*EXERCISE GOAL*. Exactly the lines from the line containing "Task: Toggle the green SEOquake on/off switch" through the final line of the entries below must be returned, and only those, without pictures.

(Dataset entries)
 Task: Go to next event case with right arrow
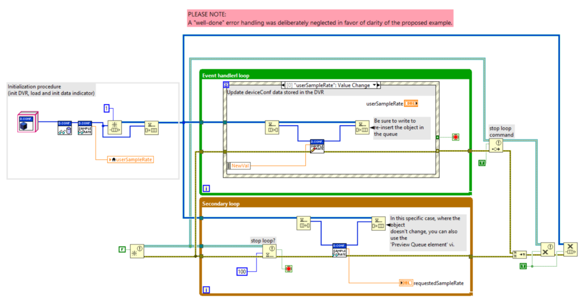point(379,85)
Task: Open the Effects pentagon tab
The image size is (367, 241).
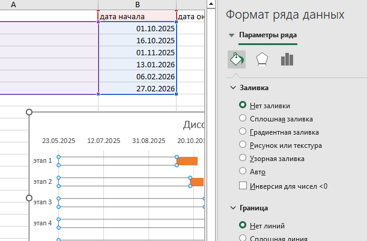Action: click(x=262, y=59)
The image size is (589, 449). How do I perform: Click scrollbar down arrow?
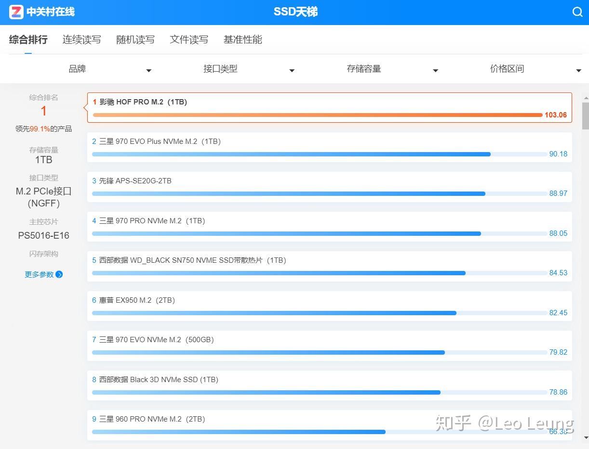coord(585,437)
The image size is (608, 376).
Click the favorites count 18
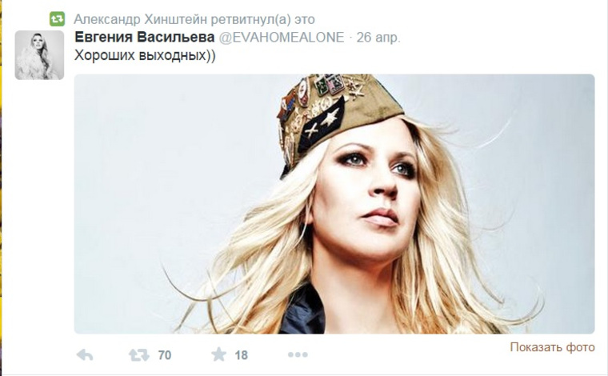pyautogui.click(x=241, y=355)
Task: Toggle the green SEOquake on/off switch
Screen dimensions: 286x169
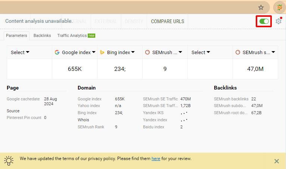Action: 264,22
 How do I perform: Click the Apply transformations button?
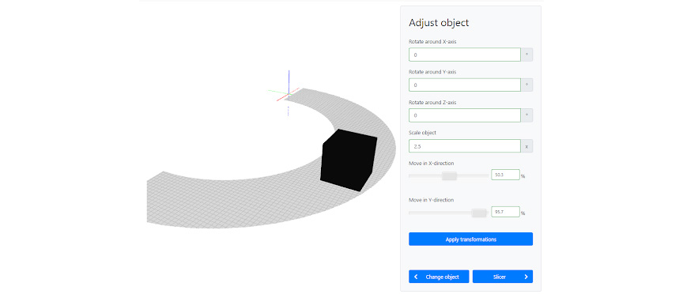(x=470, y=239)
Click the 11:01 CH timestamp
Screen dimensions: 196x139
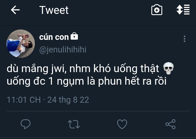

*YOUR RESPONSE*.
Task: Toggle the green SEOquake on/off switch
Screen dimensions: 286x169
Action: 264,22
 How do I perform: Click the Apply transformations button?
(x=470, y=239)
Click the 11:01 CH timestamp
Screen dimensions: 196x139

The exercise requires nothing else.